### Task statement
Copy out all of the following rows word for word, keeping every line as it appears.

### Records shown
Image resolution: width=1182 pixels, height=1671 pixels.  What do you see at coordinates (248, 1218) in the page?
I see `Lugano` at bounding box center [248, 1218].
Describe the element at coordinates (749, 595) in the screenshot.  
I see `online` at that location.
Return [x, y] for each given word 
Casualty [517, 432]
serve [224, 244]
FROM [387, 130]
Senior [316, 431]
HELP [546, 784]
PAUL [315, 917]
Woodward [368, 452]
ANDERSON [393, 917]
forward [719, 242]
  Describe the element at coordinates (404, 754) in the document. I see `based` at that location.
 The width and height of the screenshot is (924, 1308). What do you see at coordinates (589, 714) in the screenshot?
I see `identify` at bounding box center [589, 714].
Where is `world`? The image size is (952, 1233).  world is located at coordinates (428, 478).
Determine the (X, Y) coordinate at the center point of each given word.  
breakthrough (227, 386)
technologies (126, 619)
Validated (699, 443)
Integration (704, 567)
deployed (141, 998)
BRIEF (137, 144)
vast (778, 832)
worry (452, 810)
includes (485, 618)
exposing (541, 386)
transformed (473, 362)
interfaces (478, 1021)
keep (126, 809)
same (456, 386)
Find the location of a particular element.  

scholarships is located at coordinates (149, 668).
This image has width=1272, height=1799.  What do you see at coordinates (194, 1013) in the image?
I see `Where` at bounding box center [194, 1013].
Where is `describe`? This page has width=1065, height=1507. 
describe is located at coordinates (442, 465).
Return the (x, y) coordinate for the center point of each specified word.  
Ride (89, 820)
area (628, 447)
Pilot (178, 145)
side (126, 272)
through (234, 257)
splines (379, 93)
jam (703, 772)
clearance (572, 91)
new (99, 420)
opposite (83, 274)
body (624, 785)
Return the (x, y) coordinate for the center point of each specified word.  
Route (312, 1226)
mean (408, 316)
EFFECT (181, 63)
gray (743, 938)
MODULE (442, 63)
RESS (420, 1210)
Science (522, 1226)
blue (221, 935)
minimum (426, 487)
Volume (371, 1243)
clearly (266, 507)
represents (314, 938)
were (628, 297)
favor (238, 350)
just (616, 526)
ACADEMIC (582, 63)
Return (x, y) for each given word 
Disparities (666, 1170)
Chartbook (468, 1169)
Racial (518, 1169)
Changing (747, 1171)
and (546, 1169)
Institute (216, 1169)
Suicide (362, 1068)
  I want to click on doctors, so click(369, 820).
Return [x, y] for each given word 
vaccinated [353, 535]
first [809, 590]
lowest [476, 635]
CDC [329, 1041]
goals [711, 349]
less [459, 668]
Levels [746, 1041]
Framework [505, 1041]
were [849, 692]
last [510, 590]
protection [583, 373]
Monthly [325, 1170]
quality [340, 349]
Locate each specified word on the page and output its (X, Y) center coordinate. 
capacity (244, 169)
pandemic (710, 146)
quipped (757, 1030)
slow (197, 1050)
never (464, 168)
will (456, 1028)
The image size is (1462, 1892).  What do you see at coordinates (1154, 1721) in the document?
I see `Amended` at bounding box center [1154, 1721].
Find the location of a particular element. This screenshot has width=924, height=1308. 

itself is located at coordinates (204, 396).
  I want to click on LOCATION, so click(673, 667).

### Output for this exercise
Image resolution: width=1182 pixels, height=1671 pixels.  What do you see at coordinates (248, 1218) in the page?
I see `Lugano` at bounding box center [248, 1218].
Describe the element at coordinates (749, 595) in the screenshot.  
I see `online` at that location.
Return [x, y] for each given word 
Casualty [517, 432]
serve [224, 244]
FROM [387, 130]
Senior [316, 431]
HELP [546, 784]
PAUL [315, 917]
Woodward [368, 452]
ANDERSON [393, 917]
forward [719, 242]
  Describe the element at coordinates (404, 754) in the document. I see `based` at that location.
 The width and height of the screenshot is (924, 1308). What do you see at coordinates (589, 714) in the screenshot?
I see `identify` at bounding box center [589, 714].
Where is `world`? The image size is (952, 1233).  world is located at coordinates (428, 478).
Determine the (X, Y) coordinate at the center point of each given word.  
breakthrough (227, 386)
technologies (126, 619)
Validated (699, 443)
Integration (704, 567)
deployed (141, 998)
BRIEF (137, 144)
vast (778, 832)
worry (452, 810)
includes (485, 618)
exposing (541, 386)
transformed (473, 362)
interfaces (478, 1021)
keep (126, 809)
same (456, 386)
Find the location of a particular element.  

scholarships is located at coordinates (149, 668).
This image has width=1272, height=1799.  What do you see at coordinates (194, 1013) in the image?
I see `Where` at bounding box center [194, 1013].
Where is `describe`? This page has width=1065, height=1507. 
describe is located at coordinates (442, 465).
Return the (x, y) coordinate for the center point of each specified word.  
Ride (89, 820)
area (628, 447)
Pilot (178, 145)
side (126, 272)
through (234, 257)
splines (379, 93)
jam (703, 772)
clearance (572, 91)
new (99, 420)
opposite (83, 274)
body (624, 785)
Return the (x, y) coordinate for the center point of each specified word.  
Route (312, 1226)
mean (408, 316)
EFFECT (181, 63)
gray (743, 938)
MODULE (442, 63)
RESS (420, 1210)
Science (522, 1226)
blue (221, 935)
minimum (426, 487)
Volume (371, 1243)
clearly (266, 507)
represents (314, 938)
were (628, 297)
favor (238, 350)
just (616, 526)
ACADEMIC (582, 63)
Return (x, y) for each given word 
Disparities (666, 1170)
Chartbook (468, 1169)
Racial (518, 1169)
Changing (747, 1171)
and (546, 1169)
Institute (216, 1169)
Suicide (362, 1068)
  I want to click on doctors, so click(369, 820).
Return [x, y] for each given word 
vaccinated [353, 535]
first [809, 590]
lowest [476, 635]
CDC [329, 1041]
goals [711, 349]
less [459, 668]
Levels [746, 1041]
Framework [505, 1041]
were [849, 692]
last [510, 590]
protection [583, 373]
Monthly [325, 1170]
quality [340, 349]
Locate each specified word on the page and output its (X, Y) center coordinate. 
capacity (244, 169)
pandemic (710, 146)
quipped (757, 1030)
slow (197, 1050)
never (464, 168)
will (456, 1028)
The image size is (1462, 1892).  What do you see at coordinates (1154, 1721) in the document?
I see `Amended` at bounding box center [1154, 1721].
Find the location of a particular element. This screenshot has width=924, height=1308. 

itself is located at coordinates (204, 396).
  I want to click on LOCATION, so click(673, 667).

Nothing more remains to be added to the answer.